Supplied material
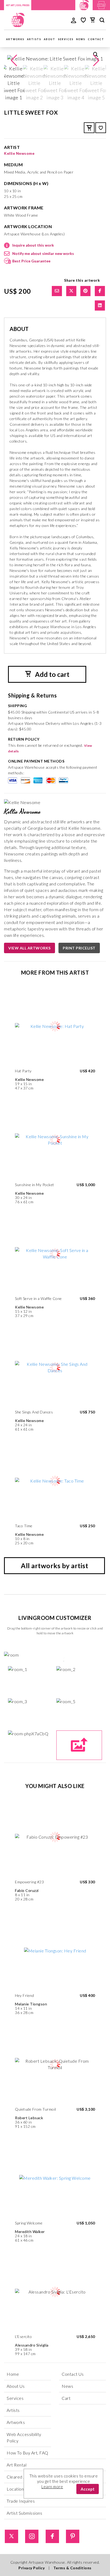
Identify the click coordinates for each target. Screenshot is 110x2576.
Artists (34, 39)
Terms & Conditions (72, 2568)
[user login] (73, 20)
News (80, 39)
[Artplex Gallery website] (101, 4)
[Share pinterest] (85, 291)
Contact (96, 39)
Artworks (15, 39)
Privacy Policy (31, 2568)
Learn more (52, 2486)
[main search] (102, 21)
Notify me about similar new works (43, 253)
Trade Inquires (21, 2500)
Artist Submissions (24, 2512)
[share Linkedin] (100, 305)
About (49, 39)
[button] (96, 60)
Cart (66, 2398)
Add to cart (51, 674)
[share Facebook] (100, 291)
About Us (16, 2386)
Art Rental (16, 2464)
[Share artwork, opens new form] (57, 291)
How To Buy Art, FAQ (27, 2452)
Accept (88, 2489)
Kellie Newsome (19, 153)
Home (13, 2374)
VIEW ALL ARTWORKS (29, 948)
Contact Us (73, 2374)
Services (65, 39)
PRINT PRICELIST (79, 948)
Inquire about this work (33, 245)
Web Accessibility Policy (24, 2437)
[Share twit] (71, 291)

Description of the task
Look back at the data above. Transcribe exactly the lines starting at the line that contains "[user login] (73, 20)" and ending at the line that contains "[button] (96, 60)".

Solution for this exercise
[user login] (73, 20)
News (80, 39)
[Artplex Gallery website] (101, 4)
[Share pinterest] (85, 291)
Contact (96, 39)
Artworks (15, 39)
Privacy Policy (31, 2568)
Learn more (52, 2486)
[main search] (102, 21)
Notify me about similar new works (43, 253)
Trade Inquires (21, 2500)
Artist Submissions (24, 2512)
[share Linkedin] (100, 305)
About (49, 39)
[button] (96, 60)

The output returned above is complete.